May any of these five Ps be undermining your health and promoting inflammation?
Processed Diet: Refined sugars, processed carbohydrates, and unhealthy fats (like trans fats and omega 6 vegetable oils) fuel inflammation. These foods cause blood sugar spikes and promote the production of inflammatory cytokines, worsening insulin resistance and cellular damage.
Poor Gut Health: Our microbiome plays a big role in regulating inflammation. When the gut lining is compromised (often by processed foods, stress, or antibiotic overuse), unwanted substances can leak into the bloodstream, causing a low-grade inflammatory response that can become chronic if left unchecked.
Prolonged Stress: When we experience chronic stress, our body releases stress hormones like cortisol. Elevated cortisol levels over time can alter the immune response, making inflammation more likely to become chronic rather than temporary. Stress also impacts digestion and sleep, creating a cycle that further promotes inflammation.
Pollutants: Toxins in pesticides, plastics and chemicals can act as irritants, damaging cells and triggering an immune response that may become chronic if exposure continues over time.
Passivity: Lack of movement and prolonged sitting can lead to inflammation, especially in muscles and joints. Exercise releases anti-inflammatory chemicals that help balance out the body’s response to stressors.

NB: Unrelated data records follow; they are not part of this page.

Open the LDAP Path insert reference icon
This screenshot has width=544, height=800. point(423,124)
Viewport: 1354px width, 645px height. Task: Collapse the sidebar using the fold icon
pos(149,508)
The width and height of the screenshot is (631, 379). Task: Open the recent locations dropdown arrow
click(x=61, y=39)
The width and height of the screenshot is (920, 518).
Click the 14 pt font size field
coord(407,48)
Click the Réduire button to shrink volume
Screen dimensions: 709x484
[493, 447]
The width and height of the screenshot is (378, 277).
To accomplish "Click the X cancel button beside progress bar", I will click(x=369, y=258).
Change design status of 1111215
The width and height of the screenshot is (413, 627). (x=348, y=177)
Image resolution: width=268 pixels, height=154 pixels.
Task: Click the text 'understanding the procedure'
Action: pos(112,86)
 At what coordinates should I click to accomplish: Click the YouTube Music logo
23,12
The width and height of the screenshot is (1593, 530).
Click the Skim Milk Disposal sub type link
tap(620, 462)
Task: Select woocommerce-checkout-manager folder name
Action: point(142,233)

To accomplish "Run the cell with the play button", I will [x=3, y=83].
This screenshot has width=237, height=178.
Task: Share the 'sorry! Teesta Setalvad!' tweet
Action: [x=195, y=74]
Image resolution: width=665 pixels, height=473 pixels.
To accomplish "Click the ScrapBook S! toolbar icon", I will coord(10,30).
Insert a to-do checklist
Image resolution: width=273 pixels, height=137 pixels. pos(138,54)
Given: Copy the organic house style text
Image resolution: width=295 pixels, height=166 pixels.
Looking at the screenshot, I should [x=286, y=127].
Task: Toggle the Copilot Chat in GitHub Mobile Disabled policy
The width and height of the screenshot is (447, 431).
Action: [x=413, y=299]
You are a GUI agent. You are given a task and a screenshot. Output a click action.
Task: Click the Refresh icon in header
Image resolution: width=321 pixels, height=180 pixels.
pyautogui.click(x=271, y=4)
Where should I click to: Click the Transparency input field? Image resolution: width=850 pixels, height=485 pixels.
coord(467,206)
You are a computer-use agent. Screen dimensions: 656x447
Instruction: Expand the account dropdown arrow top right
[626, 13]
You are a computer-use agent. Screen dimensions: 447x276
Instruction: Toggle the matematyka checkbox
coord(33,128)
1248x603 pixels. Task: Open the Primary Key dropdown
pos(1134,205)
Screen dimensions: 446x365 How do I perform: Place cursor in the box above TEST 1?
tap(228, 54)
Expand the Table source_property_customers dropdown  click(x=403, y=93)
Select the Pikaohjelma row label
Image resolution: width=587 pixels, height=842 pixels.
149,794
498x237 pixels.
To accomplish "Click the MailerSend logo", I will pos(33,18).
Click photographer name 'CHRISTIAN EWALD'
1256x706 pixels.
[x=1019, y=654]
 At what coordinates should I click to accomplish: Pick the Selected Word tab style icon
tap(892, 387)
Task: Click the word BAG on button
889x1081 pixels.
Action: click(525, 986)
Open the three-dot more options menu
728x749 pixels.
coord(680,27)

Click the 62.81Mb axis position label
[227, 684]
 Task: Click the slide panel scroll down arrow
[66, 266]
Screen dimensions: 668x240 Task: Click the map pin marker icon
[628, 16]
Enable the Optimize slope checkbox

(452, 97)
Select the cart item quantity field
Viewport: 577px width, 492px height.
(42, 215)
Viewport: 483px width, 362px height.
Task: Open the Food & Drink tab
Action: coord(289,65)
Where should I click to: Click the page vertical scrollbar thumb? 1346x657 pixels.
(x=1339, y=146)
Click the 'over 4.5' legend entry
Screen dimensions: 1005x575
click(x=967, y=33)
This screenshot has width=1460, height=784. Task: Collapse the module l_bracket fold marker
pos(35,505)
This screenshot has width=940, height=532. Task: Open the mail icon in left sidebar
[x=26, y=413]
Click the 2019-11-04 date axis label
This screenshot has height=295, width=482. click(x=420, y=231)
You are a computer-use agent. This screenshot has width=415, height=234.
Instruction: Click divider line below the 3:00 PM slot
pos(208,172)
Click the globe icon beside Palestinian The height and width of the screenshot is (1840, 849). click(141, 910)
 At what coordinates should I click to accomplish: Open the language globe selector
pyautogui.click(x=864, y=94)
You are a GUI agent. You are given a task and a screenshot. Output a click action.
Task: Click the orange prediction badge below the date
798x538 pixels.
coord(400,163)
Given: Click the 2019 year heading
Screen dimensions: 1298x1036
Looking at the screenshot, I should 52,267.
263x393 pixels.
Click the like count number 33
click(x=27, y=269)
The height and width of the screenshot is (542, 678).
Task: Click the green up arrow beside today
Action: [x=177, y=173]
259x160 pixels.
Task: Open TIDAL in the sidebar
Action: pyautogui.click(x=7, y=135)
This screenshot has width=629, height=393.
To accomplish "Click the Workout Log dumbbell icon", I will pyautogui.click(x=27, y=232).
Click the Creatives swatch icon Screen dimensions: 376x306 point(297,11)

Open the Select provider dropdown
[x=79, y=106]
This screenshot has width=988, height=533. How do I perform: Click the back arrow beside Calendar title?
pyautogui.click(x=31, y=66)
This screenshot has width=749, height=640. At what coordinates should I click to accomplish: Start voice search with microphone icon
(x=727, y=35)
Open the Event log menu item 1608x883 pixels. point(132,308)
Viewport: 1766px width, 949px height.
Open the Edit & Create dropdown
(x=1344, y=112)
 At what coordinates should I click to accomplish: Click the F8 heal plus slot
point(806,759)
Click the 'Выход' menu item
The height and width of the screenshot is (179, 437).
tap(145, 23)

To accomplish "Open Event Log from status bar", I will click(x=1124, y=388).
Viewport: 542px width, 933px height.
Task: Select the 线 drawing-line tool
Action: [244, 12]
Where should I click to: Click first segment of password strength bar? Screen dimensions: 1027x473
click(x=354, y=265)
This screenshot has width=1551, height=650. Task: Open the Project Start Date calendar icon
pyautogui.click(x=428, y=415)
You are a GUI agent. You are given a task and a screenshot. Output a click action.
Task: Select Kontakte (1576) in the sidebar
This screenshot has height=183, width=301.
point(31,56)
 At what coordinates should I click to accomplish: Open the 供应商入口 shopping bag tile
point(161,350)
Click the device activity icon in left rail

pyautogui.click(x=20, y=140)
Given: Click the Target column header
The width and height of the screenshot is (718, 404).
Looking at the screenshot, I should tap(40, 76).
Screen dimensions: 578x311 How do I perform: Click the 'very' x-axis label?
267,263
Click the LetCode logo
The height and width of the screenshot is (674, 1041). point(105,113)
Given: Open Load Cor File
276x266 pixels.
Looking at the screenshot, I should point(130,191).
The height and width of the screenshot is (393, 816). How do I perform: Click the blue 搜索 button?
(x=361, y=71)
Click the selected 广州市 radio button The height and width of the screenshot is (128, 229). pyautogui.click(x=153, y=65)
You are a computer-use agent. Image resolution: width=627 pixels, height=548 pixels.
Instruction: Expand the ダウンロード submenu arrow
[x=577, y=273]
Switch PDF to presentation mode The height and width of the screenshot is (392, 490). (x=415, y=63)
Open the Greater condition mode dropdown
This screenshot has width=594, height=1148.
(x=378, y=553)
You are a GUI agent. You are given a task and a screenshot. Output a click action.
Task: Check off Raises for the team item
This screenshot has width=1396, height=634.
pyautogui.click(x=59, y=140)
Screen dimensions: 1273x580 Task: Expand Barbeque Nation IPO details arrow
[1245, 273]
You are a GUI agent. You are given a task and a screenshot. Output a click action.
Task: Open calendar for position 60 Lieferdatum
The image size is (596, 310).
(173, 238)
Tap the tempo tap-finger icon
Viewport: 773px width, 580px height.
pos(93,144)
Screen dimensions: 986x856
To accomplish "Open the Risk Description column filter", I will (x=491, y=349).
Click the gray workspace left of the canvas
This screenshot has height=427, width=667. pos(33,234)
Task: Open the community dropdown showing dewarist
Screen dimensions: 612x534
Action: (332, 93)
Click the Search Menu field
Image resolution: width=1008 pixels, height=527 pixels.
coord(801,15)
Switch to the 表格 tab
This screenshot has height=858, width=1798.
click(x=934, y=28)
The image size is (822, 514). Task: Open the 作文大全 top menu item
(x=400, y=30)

KEEP CALM & Reduce Inflammation Naturally
It’s clear why managing inflammation is vital to long-term health. Here’s a practical approach to helping your body to manage inflammation:
C – Choose Anti-Inflammatory Foods: Eat REAL food, not processed junk! Opt for a diet rich in whole, anti-inflammatory foods such as leafy greens, berries, fatty fish, and nuts. They are high in antioxidants and omega-3s, which combat inflammation at a cellular level. Avoid refined sugars, processed foods, and trans fats, which increase inflammation.
A – Add Regular Physical Activity: Daily movement is key in reducing inflammatory markers in the body. Exercise releases anti-inflammatory cytokines, which help counteract inflammation, especially in joint and muscle tissue. Lower-intensity exercises, like yoga and walking, reduce inflammation while relieving stress.
L – Lessen Toxin Exposure: Environmental toxins, such as those in pesticides, plastics, and even certain household products and cosmetics, can lead to low-grade inflammation. Choose organic produce when possible, and consider natural cosmetics and cleaning products to minimize chemical exposure.
M – Manage Stress: Practices like meditation, prayer, deep breathing, and regular sleep can reduce cortisol levels and allow the body to restore balance.
Take Action NOW for Long-Term Health
Chronic inflammation can be prevented, and even reversed, through lifestyle changes focused on nutrition, exercise, and mindful living. Follow the CALM framework to create a lifestyle that supports your body’s natural healing processes and protects against the diseases of aging. Start by incorporating just one or two CALM habits each week. Small, consistent changes can lead to significant improvements in your health and well-being over time.
Ready to take control of your health? Find your CALM, reduce inflammation, and take the first step toward a healthier, happier future.